The intensifying debate over the stimulus comes amid weeks of elevated jobless claims and fears that the more transmissible form of the coronavirus could cause further economic pain. The monthly jobs report for January will be released on Friday, providing a snapshot of the American economy that could bolster or deflate Biden’s push for a large stimulus package.

Biden earlier this week met with a group of 10 Senate Republicans who offered a $620 billion counter-proposal to his $1.9 trillion plan. Democrats have panned the GOP plan as inadequate, and Jen Psaki started the White House briefing on Wednesday by emphasizing the differences between the Republican plan and Biden’s. She pointed out that Biden’s plan would offer significantly larger stimulus payments, and unemployment benefits that would last through the fall instead of expiring during the summer like under the GOP plan, among other differences.

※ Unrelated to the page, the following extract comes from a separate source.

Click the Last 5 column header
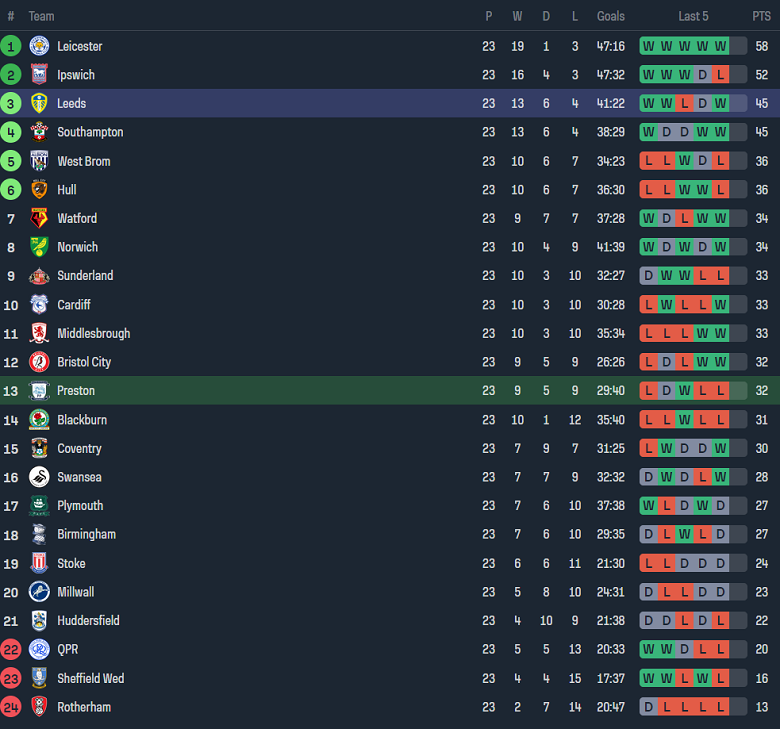The image size is (780, 729). [693, 16]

Psaki also criticized a new study by The Wharton School of the University of Pennsylvania that found more than 70% of the stimulus payments would be saved rather than spent. Psaki called that analysis “way out of step with the majority of studies,” citing research from the Brookings Institution and JP Morgan.

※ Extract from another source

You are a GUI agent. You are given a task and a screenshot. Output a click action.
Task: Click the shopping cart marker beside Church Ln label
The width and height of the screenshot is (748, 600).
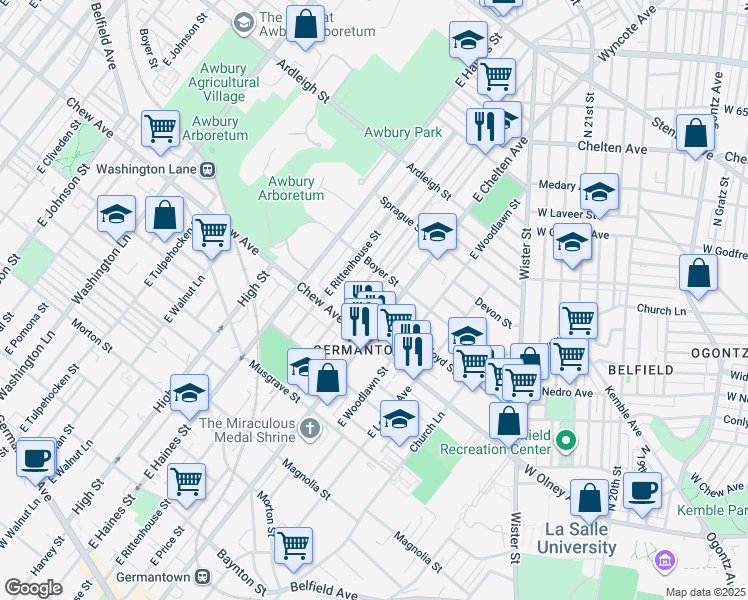tap(578, 321)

Psaki said Biden’s stimulus had bipartisan support because it was backed by most Republican voters, despite appearing to be rejected by all congressional Republicans.

Pressed on whether the amount of state and local aid in the bill was up for negotiation, Psaki said the White House would welcome an offer from Senate Republicans, noting the plan from 10 GOP lawmakers included no additional state relief.

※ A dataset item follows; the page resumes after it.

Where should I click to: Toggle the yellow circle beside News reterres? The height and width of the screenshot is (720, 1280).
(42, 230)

Psaki said the income threshold for the $1,400 stimulus payments remains “under discussion” and had not been finalized. “Further targeting means not the size of the check — it means the income level of people who receive the check.”

Despite the GOP criticism of the partisan “budget reconciliation” approach, it’s a tool both parties have used. Republicans used budget reconciliation to pass their big tax cut bill after President Trump took office. And Obama used it for key legislation to amend the Affordable Care Act, after months of fruitless negotiations with Republicans yielded no GOP support for the ACA – another lesson for Biden from the Obama years.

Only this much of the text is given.